Desta fonte de misericórdia virá para a humanidade uma torrente que se espalhará nela no espaço e no tempo: a misericórdia entre as pessoas humanas. Se assim Deus ama sua criatura, assim o mesmo Amor no coração humano renovado tomará imprevistas formas. Os relacionamentos humanos serão conformados pelos mesmos sentimentos e atitudes do misericordioso Deus. “Sede misericordiosos como o vosso Pai é misericordioso…” (Lc 6, 36), exorta Jesus a todos os que dele se aproximam. E Ele mesmo dá exemplo vivo desta misericórdia: “Assim vocês se tornarão filhos do Pai que está no céu, porque ele faz o sol nascer sobre maus e bons, e a chuva cair sobre justos e injustos.” Mt 5, 45.

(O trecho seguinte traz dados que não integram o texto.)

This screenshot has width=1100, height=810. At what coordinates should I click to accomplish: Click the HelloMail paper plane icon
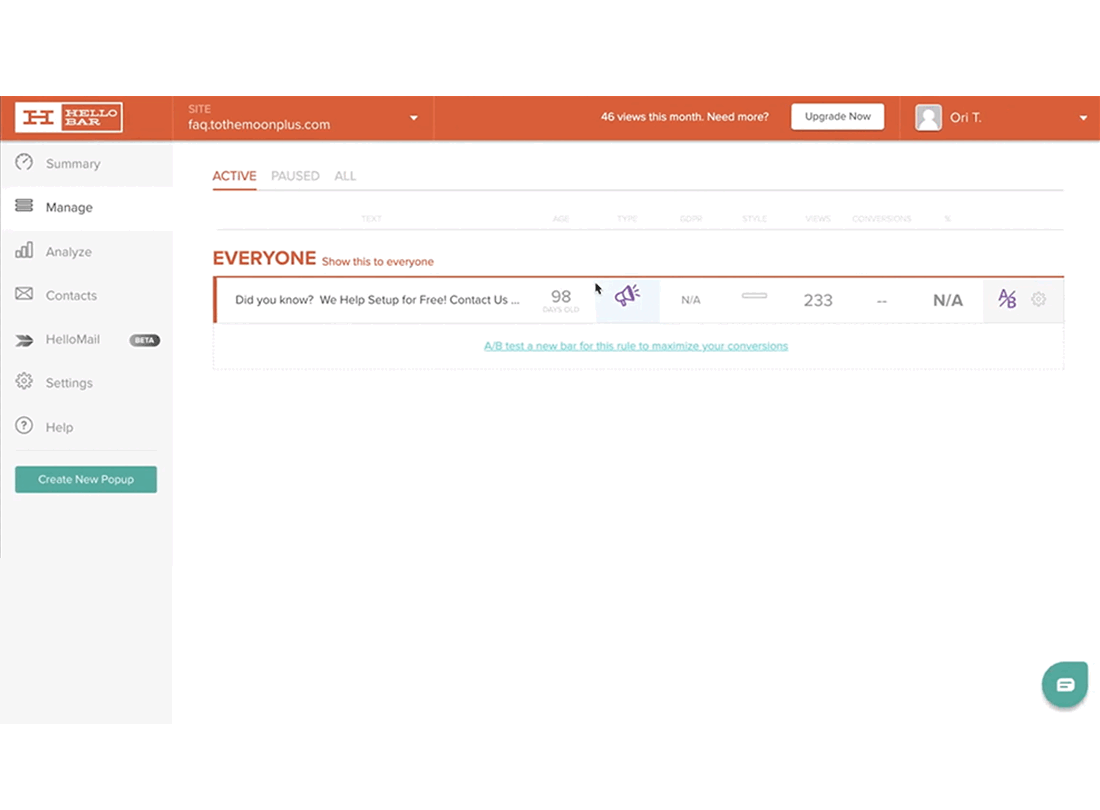(23, 339)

E a consequência desta corrente de misericórdia será uma grande, imensa e única comunhão universal. E todos se tornam membros de uma mesma realidade humana e divina: a comunhão dos homens com Deus e entre si. Milagre impensável da misericórdia: coisa que os olhos humanos jamais viram, os ouvidos jamais ouviram e o coração humano jamais sonhou! – 20 “Eu não te peço só por estes, mas também por aqueles que vão acreditar em mim por causa da palavra deles, 21 para que todos sejam um, como tu, Pai, estás em mim e eu em ti. E para que também eles estejam em nós, a fim de que o mundo acredite que tu me enviaste. 22 Eu mesmo dei a eles a glória que tu me deste, para que eles sejam um, como nós somos um. 23 Eu neles e tu em mim, para que sejam perfeitos na unidade, e para que o mundo reconheça que tu me enviaste e que os amaste, como amaste a mim. 24 Pai, aqueles que tu me deste, eu quero que eles estejam comigo onde eu estiver, para que eles contemplem a minha glória que tu me deste, pois me amaste antes da criação do mundo. 25 Pai justo, o mundo não te reconheceu, mas eu te reconheci. Estes também reconheceram que tu me enviaste. 26 E eu tornei o teu nome conhecido para eles. E continuarei a torná-lo conhecido, para que o amor com que me amaste esteja neles, e eu mesmo esteja neles.”Jo 17. Esta é a vitória da misericórdia! Entre nós ela nasce na carne humana!